[start]

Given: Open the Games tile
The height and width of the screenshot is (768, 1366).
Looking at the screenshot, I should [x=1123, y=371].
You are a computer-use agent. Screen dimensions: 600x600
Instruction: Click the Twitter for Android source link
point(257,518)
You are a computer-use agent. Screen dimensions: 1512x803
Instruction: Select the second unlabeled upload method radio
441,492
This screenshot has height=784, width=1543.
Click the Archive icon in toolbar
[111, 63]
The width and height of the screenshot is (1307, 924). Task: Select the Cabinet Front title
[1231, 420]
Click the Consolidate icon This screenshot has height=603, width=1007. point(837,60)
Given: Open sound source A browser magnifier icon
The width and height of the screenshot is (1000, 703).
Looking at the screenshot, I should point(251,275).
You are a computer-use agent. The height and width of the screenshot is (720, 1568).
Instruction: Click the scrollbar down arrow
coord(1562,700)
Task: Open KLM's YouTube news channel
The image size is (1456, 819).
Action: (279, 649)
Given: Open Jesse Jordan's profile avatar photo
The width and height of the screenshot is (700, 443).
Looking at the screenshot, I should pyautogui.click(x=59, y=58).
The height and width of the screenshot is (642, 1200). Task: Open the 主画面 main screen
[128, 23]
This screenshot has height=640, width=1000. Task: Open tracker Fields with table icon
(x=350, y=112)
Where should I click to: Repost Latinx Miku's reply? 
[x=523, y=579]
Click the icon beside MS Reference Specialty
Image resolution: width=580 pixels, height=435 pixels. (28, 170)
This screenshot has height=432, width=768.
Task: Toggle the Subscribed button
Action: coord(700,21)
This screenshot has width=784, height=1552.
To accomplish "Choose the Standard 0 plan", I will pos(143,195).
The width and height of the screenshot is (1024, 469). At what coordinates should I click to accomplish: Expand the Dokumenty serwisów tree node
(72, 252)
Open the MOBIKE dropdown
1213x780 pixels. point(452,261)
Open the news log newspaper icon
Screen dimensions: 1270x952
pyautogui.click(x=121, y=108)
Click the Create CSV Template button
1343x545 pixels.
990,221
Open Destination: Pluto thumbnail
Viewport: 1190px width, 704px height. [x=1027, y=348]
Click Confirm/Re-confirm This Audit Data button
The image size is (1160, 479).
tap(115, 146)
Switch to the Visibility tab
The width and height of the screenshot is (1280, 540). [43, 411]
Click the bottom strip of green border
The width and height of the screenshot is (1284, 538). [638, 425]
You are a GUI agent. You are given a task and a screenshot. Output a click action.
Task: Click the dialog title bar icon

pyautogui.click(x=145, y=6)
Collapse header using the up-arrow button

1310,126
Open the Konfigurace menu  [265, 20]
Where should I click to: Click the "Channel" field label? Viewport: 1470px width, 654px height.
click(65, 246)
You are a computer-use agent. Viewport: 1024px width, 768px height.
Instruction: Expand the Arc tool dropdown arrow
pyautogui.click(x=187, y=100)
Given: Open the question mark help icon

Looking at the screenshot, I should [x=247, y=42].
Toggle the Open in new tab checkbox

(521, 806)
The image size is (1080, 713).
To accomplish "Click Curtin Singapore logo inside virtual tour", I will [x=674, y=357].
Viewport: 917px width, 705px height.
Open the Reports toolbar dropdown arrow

[end]

**CHALLENGE**
Copy every one of the records above verbatim, line for line, without changing anything.

**FULL OUTPUT**
Given: Open the Games tile
The height and width of the screenshot is (768, 1366).
Looking at the screenshot, I should [x=1123, y=371].
You are a computer-use agent. Screen dimensions: 600x600
Instruction: Click the Twitter for Android source link
point(257,518)
You are a computer-use agent. Screen dimensions: 1512x803
Instruction: Select the second unlabeled upload method radio
441,492
This screenshot has height=784, width=1543.
Click the Archive icon in toolbar
[111, 63]
The width and height of the screenshot is (1307, 924). Task: Select the Cabinet Front title
[1231, 420]
Click the Consolidate icon This screenshot has height=603, width=1007. point(837,60)
Given: Open sound source A browser magnifier icon
The width and height of the screenshot is (1000, 703).
Looking at the screenshot, I should point(251,275).
You are a computer-use agent. The height and width of the screenshot is (720, 1568).
Instruction: Click the scrollbar down arrow
coord(1562,700)
Task: Open KLM's YouTube news channel
The image size is (1456, 819).
Action: (279, 649)
Given: Open Jesse Jordan's profile avatar photo
The width and height of the screenshot is (700, 443).
Looking at the screenshot, I should pyautogui.click(x=59, y=58).
The height and width of the screenshot is (642, 1200). Task: Open the 主画面 main screen
[128, 23]
This screenshot has height=640, width=1000. Task: Open tracker Fields with table icon
(x=350, y=112)
Where should I click to: Repost Latinx Miku's reply? 
[x=523, y=579]
Click the icon beside MS Reference Specialty
Image resolution: width=580 pixels, height=435 pixels. (28, 170)
This screenshot has height=432, width=768.
Task: Toggle the Subscribed button
Action: coord(700,21)
This screenshot has width=784, height=1552.
To accomplish "Choose the Standard 0 plan", I will pos(143,195).
The width and height of the screenshot is (1024, 469). At what coordinates should I click to accomplish: Expand the Dokumenty serwisów tree node
(72, 252)
Open the MOBIKE dropdown
1213x780 pixels. point(452,261)
Open the news log newspaper icon
Screen dimensions: 1270x952
pyautogui.click(x=121, y=108)
Click the Create CSV Template button
1343x545 pixels.
990,221
Open Destination: Pluto thumbnail
Viewport: 1190px width, 704px height. [x=1027, y=348]
Click Confirm/Re-confirm This Audit Data button
The image size is (1160, 479).
tap(115, 146)
Switch to the Visibility tab
The width and height of the screenshot is (1280, 540). [43, 411]
Click the bottom strip of green border
The width and height of the screenshot is (1284, 538). [638, 425]
You are a GUI agent. You are given a task and a screenshot. Output a click action.
Task: Click the dialog title bar icon

pyautogui.click(x=145, y=6)
Collapse header using the up-arrow button

1310,126
Open the Konfigurace menu  [265, 20]
Where should I click to: Click the "Channel" field label? Viewport: 1470px width, 654px height.
click(65, 246)
You are a computer-use agent. Viewport: 1024px width, 768px height.
Instruction: Expand the Arc tool dropdown arrow
pyautogui.click(x=187, y=100)
Given: Open the question mark help icon

Looking at the screenshot, I should [x=247, y=42].
Toggle the Open in new tab checkbox

(521, 806)
The image size is (1080, 713).
To accomplish "Click Curtin Singapore logo inside virtual tour", I will [x=674, y=357].
Viewport: 917px width, 705px height.
Open the Reports toolbar dropdown arrow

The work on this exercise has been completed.